A recursive function calls itself on a smaller input until it reaches a base case it can answer directly. Backtracking is recursion that builds candidates step by step and abandons (undoes) a partial candidate as soon as it cannot lead to a solution.
Base case + recursive case
Every recursion needs two parts: a base case that stops the recursion, and a recursive case that reduces the problem and calls itself. Miss the base case and the stack overflows.
Factorial, and subsets via backtracking
function fact(n):
if n <= 1: return 1 // base case
return n * fact(n - 1) // recursive case
function subsets(i, chosen):
if i == n: record(chosen); return
subsets(i+1, chosen + [A[i]]) // include A[i]
subsets(i+1, chosen) // exclude A[i]O(2^n) for subsets→O(n) stack depth
Each element is either in or out -> 2^n combinations.
⚡ The edge
- Write the base case first — it is both the stopping rule and the first thing that goes wrong if forgotten.

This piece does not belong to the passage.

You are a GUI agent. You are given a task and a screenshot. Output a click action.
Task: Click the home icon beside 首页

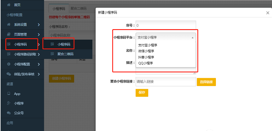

- Backtracking is 'choose, explore, un-choose': make a move, recurse, then undo the move so the next branch starts clean.
Worked example
Trace fact(4).
- fact(4) = 4 x fact(3); fact(3) = 3 x fact(2); fact(2) = 2 x fact(1).
- fact(1) hits the base case and returns 1.
- Unwinding: 2x1=2, 3x2=6, 4x6=24.
Answer: fact(4) = 24
Worked example
How many subsets does a 3-element set have, and why?
- For each element you make a binary choice: include it or exclude it.
- Three independent choices give 2 x 2 x 2 = 2^3 combinations.
- So there are 8 subsets (including the empty set).
Answer: 2^3 = 8 subsets
⚠ Watch out
- A missing or wrong base case causes infinite recursion and a stack overflow.
- Recursion uses O(depth) stack memory — deep recursion can run out of stack.
- In backtracking, undo the choice after recursing, or state leaks into sibling branches.